Los datos en Sajonia-Anhalt confirman un cambio de ciclo político que ha dejado atónitos a los analistas internacionales. La victoria de AfD se ha consolidado con una contundencia inédita, aunque el sistema parlamentario alemán aún ofrece mecanismos para contener su acceso directo al ejecutivo regional a través de cordones sanitarios de otras formaciones.

  • AfD: Ha logrado un impactante 44% de los sufragios, asegurando 39 escaños en el parlamento regional.
  • CDU: El partido conservador sufre un desplome significativo, quedándose con un 17,8% de los apoyos.
  • SPD y La Izquierda: Ambas formaciones históricas apenas rozan el 9% de representación.
  • Participación ciudadana: La movilización fue masiva, alcanzando un 80% del censo, veinte puntos por encima de los comicios anteriores.

El síntoma de una fatiga democrática en Europa

La conclusión de Puigdemont es clara: Europa se encuentra en un momento de vulnerabilidad extrema. El éxito de los discursos autoritarios en países con una historia tan compleja como Alemania es un recordatorio de que la paz y la prosperidad logradas en las últimas décadas no son irreversibles. Para el expresidente, es necesaria una regeneración profunda que recupere las raíces fundacionales del proyecto europeo frente a una estrategia calculada para derribar las instituciones democráticas.

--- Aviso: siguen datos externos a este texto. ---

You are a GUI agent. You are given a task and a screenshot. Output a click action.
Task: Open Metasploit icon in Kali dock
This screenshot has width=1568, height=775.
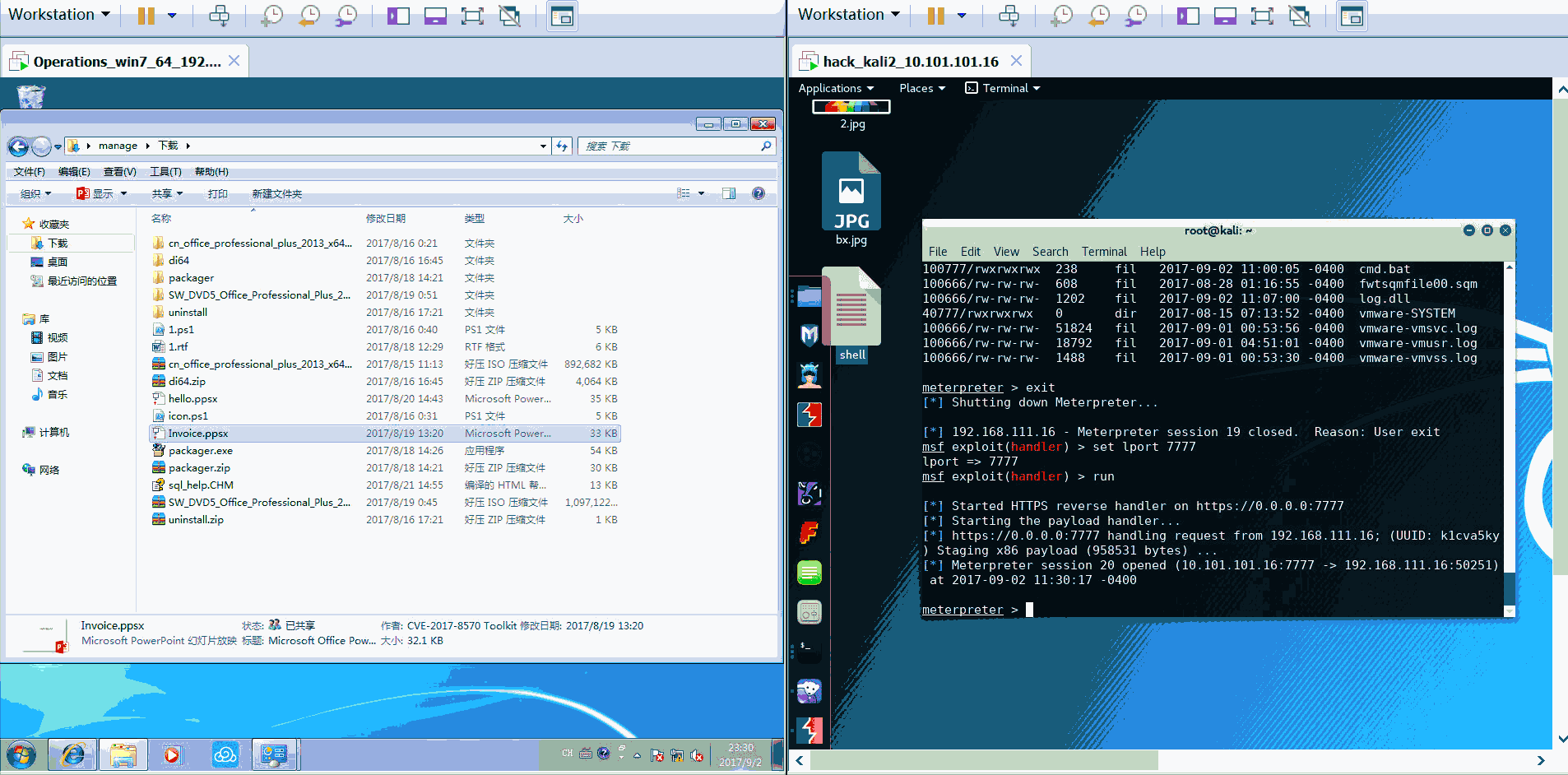coord(810,335)
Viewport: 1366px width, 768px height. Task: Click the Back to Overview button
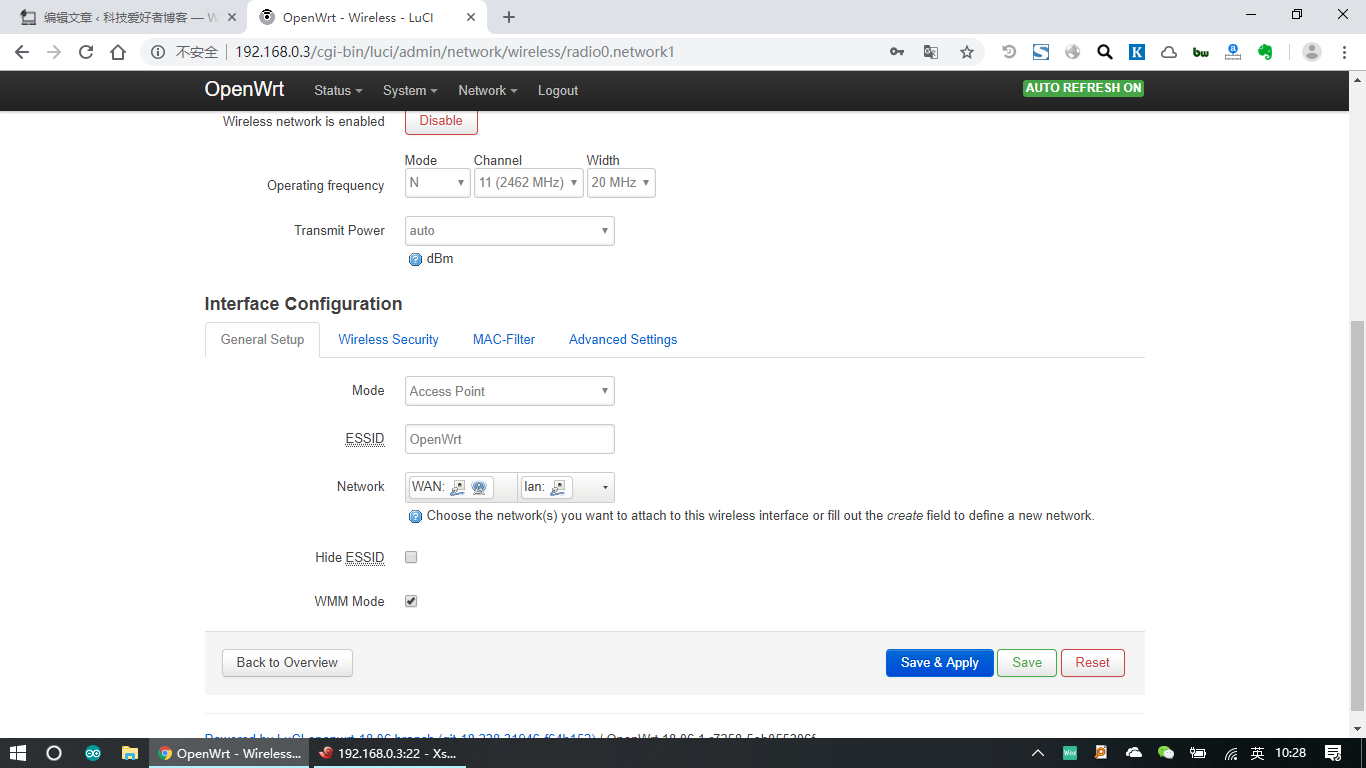[x=287, y=663]

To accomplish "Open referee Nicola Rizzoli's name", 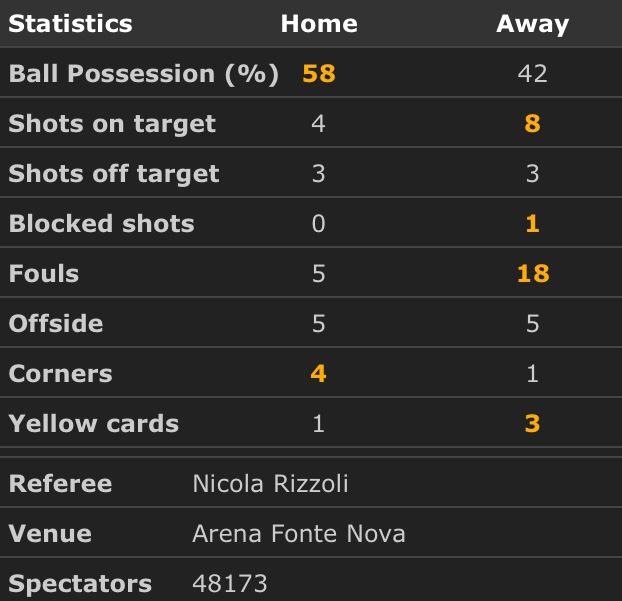I will click(270, 484).
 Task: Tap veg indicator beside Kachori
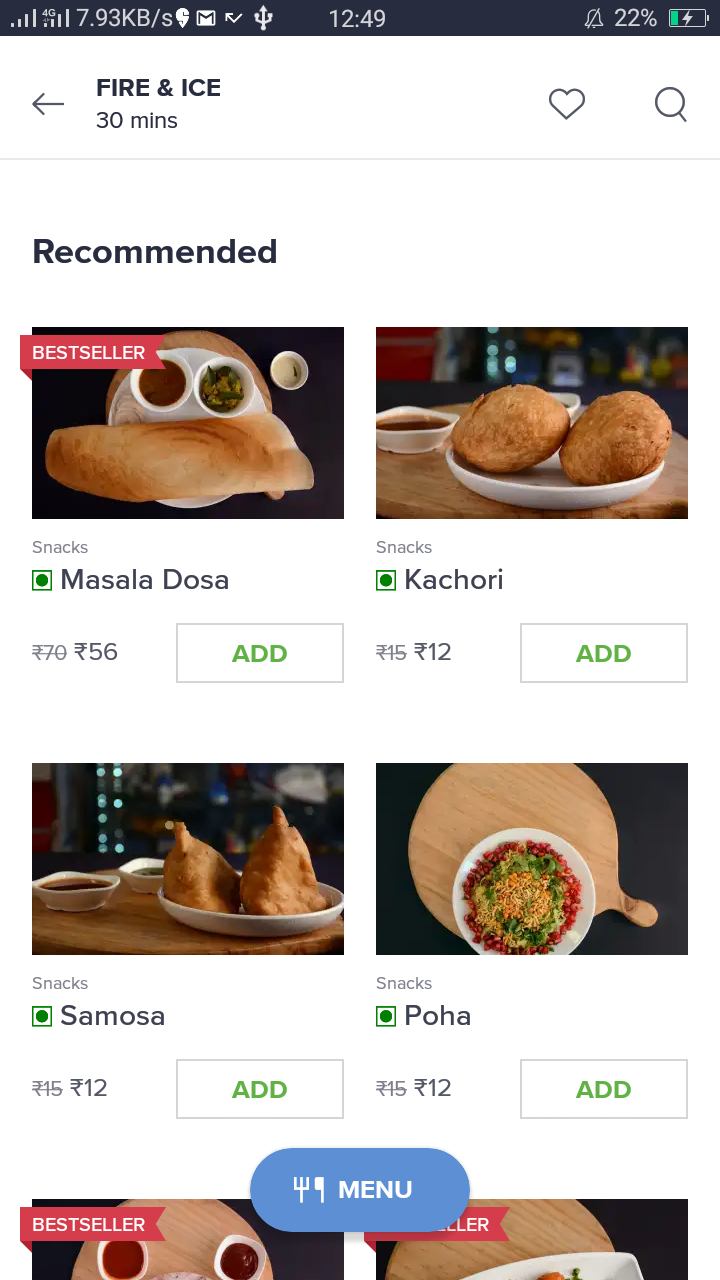(x=386, y=580)
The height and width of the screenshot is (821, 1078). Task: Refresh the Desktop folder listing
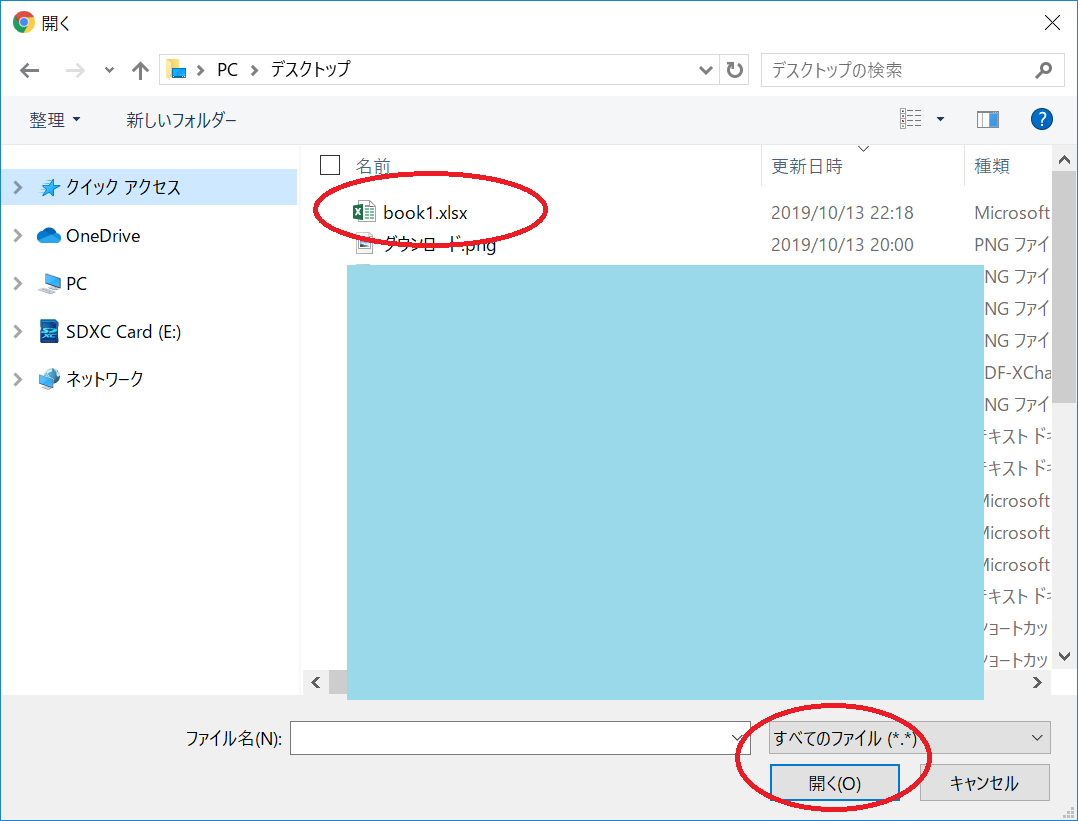[735, 70]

El escenario en Sajonia-Anhalt no es solo una derrota para los partidos tradicionales alemanes, sino un desafío existencial para la idea de una Europa plural y abierta. La capacidad de resistencia de las democracias occidentales está siendo puesta a prueba por un electorado que, en un 80%, ha decidido participar activamente, inclinando la balanza hacia opciones que cuestionan el orden establecido desde sus cimientos.